Entrevista:O Estado inteligente

sexta-feira, setembro 29, 2006

A eterna lição de Garrincha

A eterna lição de Garrincha

EDITORIAL
O Estado de S. Paulo
29/9/2006

O que atrapalha são os outros, já sabia Garrincha, mas o governo atual parece não haver aprendido essa verdade simples. A bola é uma só e é preciso pensar no que farão os adversários. Daí a pergunta célebre, depois da preleção, na véspera do jogo, em 1958: já combinamos com os russos? Essa lição foi repetida, com outras palavras, pelo economista-chefe do Fórum Econômico Mundial, Augusto Lopez-Claros, ao explicar por que o Brasil perdeu nove posições, entre 2005 e 2006, na classificação de competitividade global: o País melhorou, mas menos que os outros.
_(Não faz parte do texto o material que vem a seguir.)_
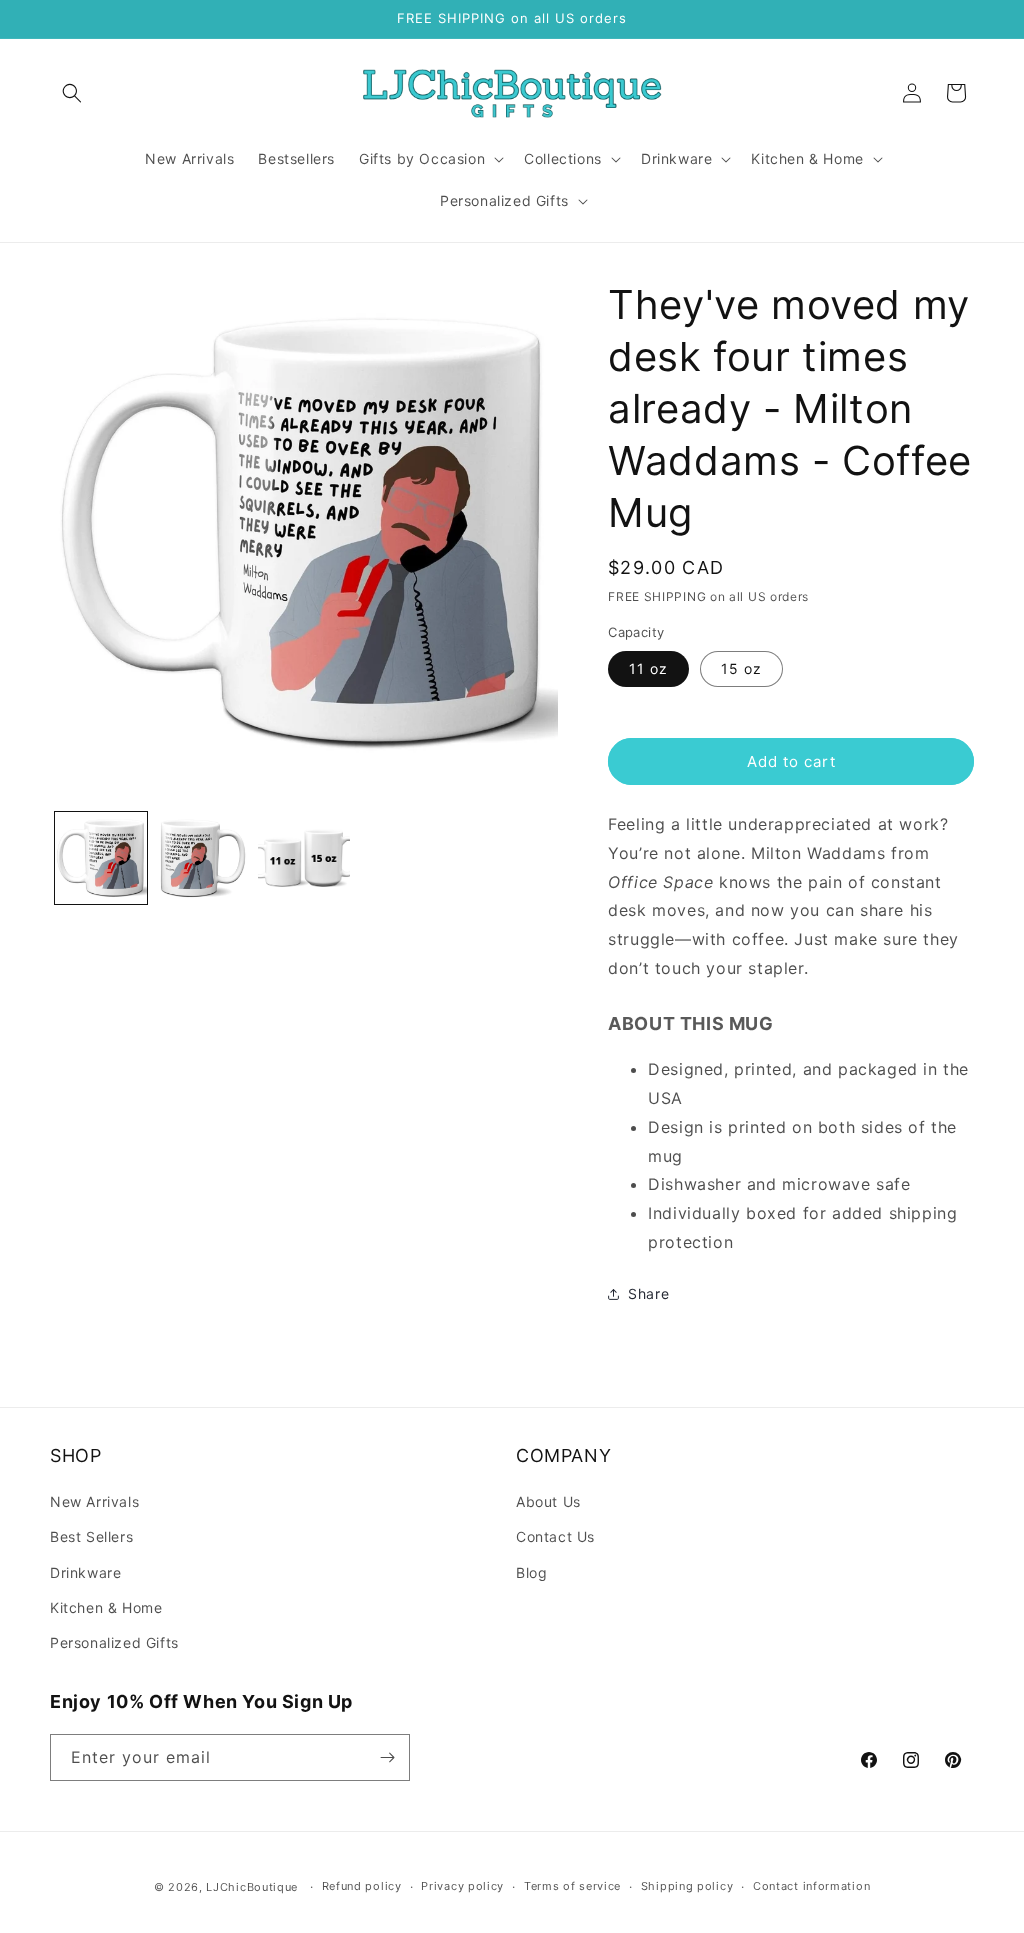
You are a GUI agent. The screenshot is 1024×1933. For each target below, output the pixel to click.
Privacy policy (462, 1886)
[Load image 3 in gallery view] (304, 858)
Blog (531, 1572)
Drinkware (85, 1572)
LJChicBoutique (252, 1887)
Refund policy (362, 1886)
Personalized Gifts (114, 1642)
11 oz (648, 668)
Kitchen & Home (106, 1607)
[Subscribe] (387, 1757)
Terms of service (572, 1886)
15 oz (741, 668)
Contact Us (555, 1536)
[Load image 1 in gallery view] (101, 858)
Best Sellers (91, 1536)
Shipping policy (687, 1886)
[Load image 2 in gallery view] (203, 858)
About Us (548, 1501)
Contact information (811, 1886)
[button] (72, 93)
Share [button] (648, 1293)
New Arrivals (94, 1501)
Esses “outros” são numerosos países. Muitos deles são economias em desenvolvimento, empenhadas em conquistar os mercados que interessam também ao Brasil. A queda na classificação, admitiu Lopez-Claros, pode parecer estranha aos brasileiros, que percebem “uma nítida melhora nas finanças do País nos últimos anos”. Mas a lista preparada anualmente pelo Fórum resulta de uma análise comparativa de mais de uma centena de economias – 125, nessa rodada.

Quando técnicos do Fundo Monetário Internacional apontam melhoras no Brasil, acrescentou Lopez-Claros, eles comparam o País de hoje com o de ontem. Mas isso não basta, porque a comparação relevante, quando se trata do poder de competição, é com os outros, que não estão parados, nem entregues à autocomplacência.
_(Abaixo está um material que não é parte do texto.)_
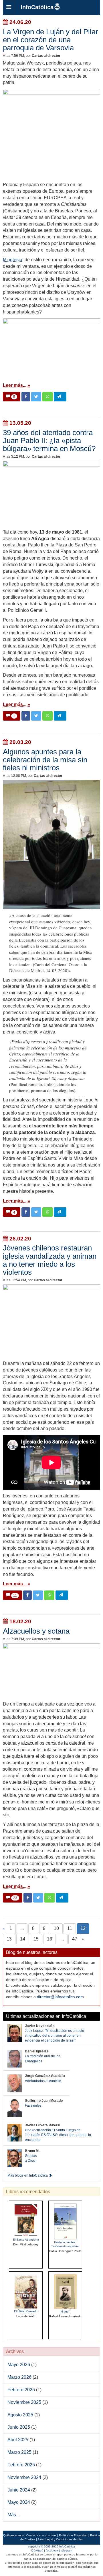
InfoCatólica (37, 7)
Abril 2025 (17, 2439)
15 (36, 1938)
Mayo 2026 (18, 2364)
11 (69, 1928)
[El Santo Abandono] (26, 2219)
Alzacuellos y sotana (36, 1631)
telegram (66, 2550)
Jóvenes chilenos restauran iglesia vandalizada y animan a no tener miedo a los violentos (49, 1260)
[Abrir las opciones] (9, 7)
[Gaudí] (65, 2291)
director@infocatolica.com (60, 1996)
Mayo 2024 (18, 2502)
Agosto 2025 (20, 2414)
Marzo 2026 (19, 2377)
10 (56, 1928)
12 (83, 1928)
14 (22, 1938)
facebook (52, 2550)
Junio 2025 (18, 2427)
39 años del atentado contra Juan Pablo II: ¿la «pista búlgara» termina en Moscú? (49, 441)
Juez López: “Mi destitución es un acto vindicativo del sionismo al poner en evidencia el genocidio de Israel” (54, 2035)
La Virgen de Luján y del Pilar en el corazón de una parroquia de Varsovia (50, 40)
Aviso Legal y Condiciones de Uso (60, 2539)
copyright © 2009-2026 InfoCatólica (51, 2546)
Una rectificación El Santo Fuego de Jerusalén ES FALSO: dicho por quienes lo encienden (58, 2135)
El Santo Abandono (26, 2239)
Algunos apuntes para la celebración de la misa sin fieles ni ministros (45, 760)
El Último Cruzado (25, 2311)
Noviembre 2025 (24, 2402)
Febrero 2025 (21, 2464)
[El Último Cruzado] (26, 2291)
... (22, 1928)
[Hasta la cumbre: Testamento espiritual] (65, 2221)
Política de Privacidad (73, 2535)
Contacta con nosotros (41, 2535)
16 (49, 1938)
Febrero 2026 (21, 2389)
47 (74, 1938)
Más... (13, 2514)
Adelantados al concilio (43, 2081)
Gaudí (65, 2311)
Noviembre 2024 (24, 2477)
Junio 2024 (18, 2489)
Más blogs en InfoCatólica (28, 2175)
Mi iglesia (12, 259)
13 (9, 1938)
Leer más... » (16, 385)
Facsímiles (33, 2106)
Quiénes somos (13, 2535)
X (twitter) (37, 2550)
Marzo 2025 (19, 2452)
Enquanto o ministro da Fazenda, Guido Mantega, contestava as conclusões da pesquisa, o presidente do Conselho do Movimento Brasil Competitivo, Carlos Salles, mostrava qual deve ser a atitude sensata: é preciso evitar a “reação infantil de questionar as metodologias ou de acusar o Fórum Econômico Mundial de interesses contrários aos países em desenvolvimento”. É preciso também, ressaltou Carlos Salles, analisar os dados com foco nos países que são ou podem tornar-se os concorrentes mais importantes, como China, Índia e Rússia.

O que o relatório mostra, segundo ele, é um descompasso entre a capacidade renovadora do setor privado e a do governo. O documento ressalta como principais fatores negativos, no caso do Brasil, o déficit fiscal, o endividamento público, os juros altos, o baixo crescimento econômico, a tributação excessiva, a deficiência administrativa e a corrupção.

Tudo que há de negativo, na avaliação do Brasil, está no setor público – governo e Estado. O que há de bom, como a sofisticação alcançada por vários setores produtivos, está no setor privado. Nesse item, o País ocupa a 38ª posição, bastante razoável e animadora, porque indica o potencial de transformação das empresas brasileiras.

Os países que avançaram na classificação podem ter posição pior que a do Brasil num ou noutro item, como a corrupção. Vários dos emergentes mais dinâmicos são notoriamente mais sujeitos a esse mal do que o Brasil. O próprio Lopez-Claros chamou a atenção para isso.

Há pouco mais de uma semana, os dados do Banco Mundial sobre governança mostraram que a situação brasileira, em termos de combate à corrupção, é bem melhor que a de concorrentes como a Argentina, o México, a China e a Rússia. Mas vários emergentes levam grande vantagem, quando se trata dos fundamentos macroeconômicos, da tributação, da eficiência governamental e da infra-estrutura. O crescimento econômico, importante componente da classificação elaborada pelo Fórum, depende crucialmente desses fatores.

O fato é que pouco se fez, nos últimos quatro anos, para possibilitar uma firme expansão da economia. As melhoras a que se referiu o economista-chefe do Fórum resultaram, todas ou quase todas, de reformas empreendidas na década anterior.

Tanto na área das contas públicas quanto na monetária e na cambial, os principais instrumentos hoje em uso foram forjados antes de 2003. As melhoras observadas em alguns indicadores foram possibilitadas, nos últimos anos, pelo uso desses instrumentos. De um ano para cá, houve até retrocesso em algumas áreas da política econômica. O aumento de gastos com a mera manutenção da máquina pública é o melhor exemplo. Para isso o Fundo Monetário Internacional já havia chamado a atenção. A classificação elaborada pelo Fórum apenas mostra uma conseqüência de problemas conhecidos – e da insistência do governo brasileiro em desconhecer que o mundo não pára à espera do Brasil.